I can see the zings of angry commenters like sugarplums dancing in my head: “You don’t want us to stand up for what we believe?” “I’m so tired of all this politically correct BS! I used to be able to say whatever I wanted without offending anyone!” “Merry Christmas points people to Christ, and Happy Holidays doesn’t!” One of the wisest people I have ever met, pastor Todd Wagner, says that people say what they think, but do what they believe. If your “Merry Christmas” comes at the expense of someone else’s happiness, then you are contradicting the selflessness and love that Christmas actually stands for. As for the annoyance of being politically correct, I would point you back to the earlier question of why it bothers you. Are you annoyed that your religion isn’t the only one, and that you now actually have to put effort into considering others as more important than yourself? Graciously accepting a “happy holidays” when you would rather hear “Merry Christmas” is one of the easiest ways you can put others before yourself, which points others to Christ by meaningful actions rather than empty or hypocritical words. It takes so little effort on the part of us Christians to soothe this ridiculous conflict between winter festivities, and cease such a silly oppression in His name.

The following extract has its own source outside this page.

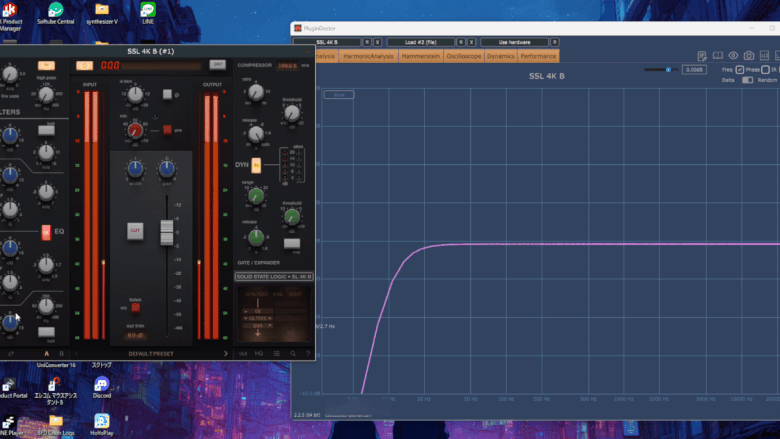The width and height of the screenshot is (780, 439).
Task: Click the phase invert button on channel strip
Action: click(x=168, y=94)
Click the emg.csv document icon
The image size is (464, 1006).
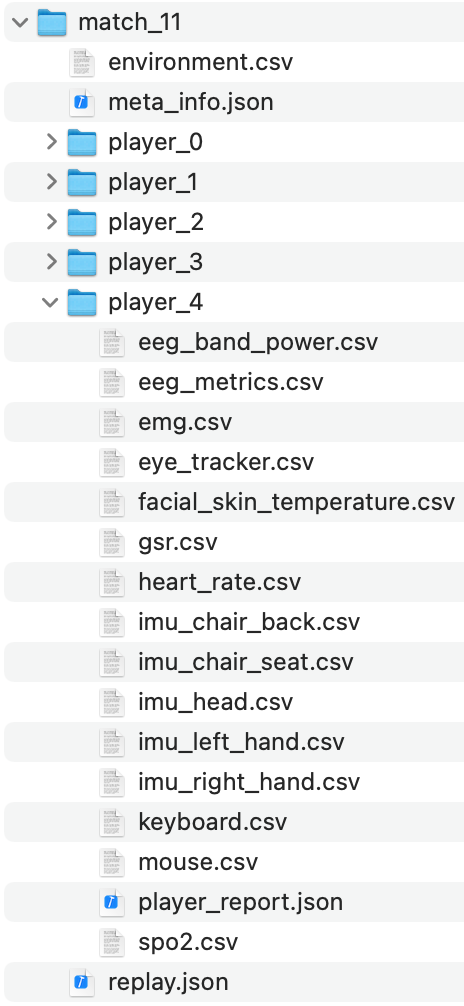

Remember that in Isaiah 9:6 (my personal favorite Christmas scripture), the prophet proclaims, “For unto us a child is born, unto us a son is given; and the government shall be upon his shoulder, and his name shall be called Wonderful Counselor, Mighty God, Everlasting Father, Prince of Peace.” Let us channel the legacy of Christ this Christmas season, and every Christmas season to come. Let us not be oppressors, but children of peace. 

So, in the words of the great theologians of N*Sync, “Merry Christmas… AND Happy Holidays.”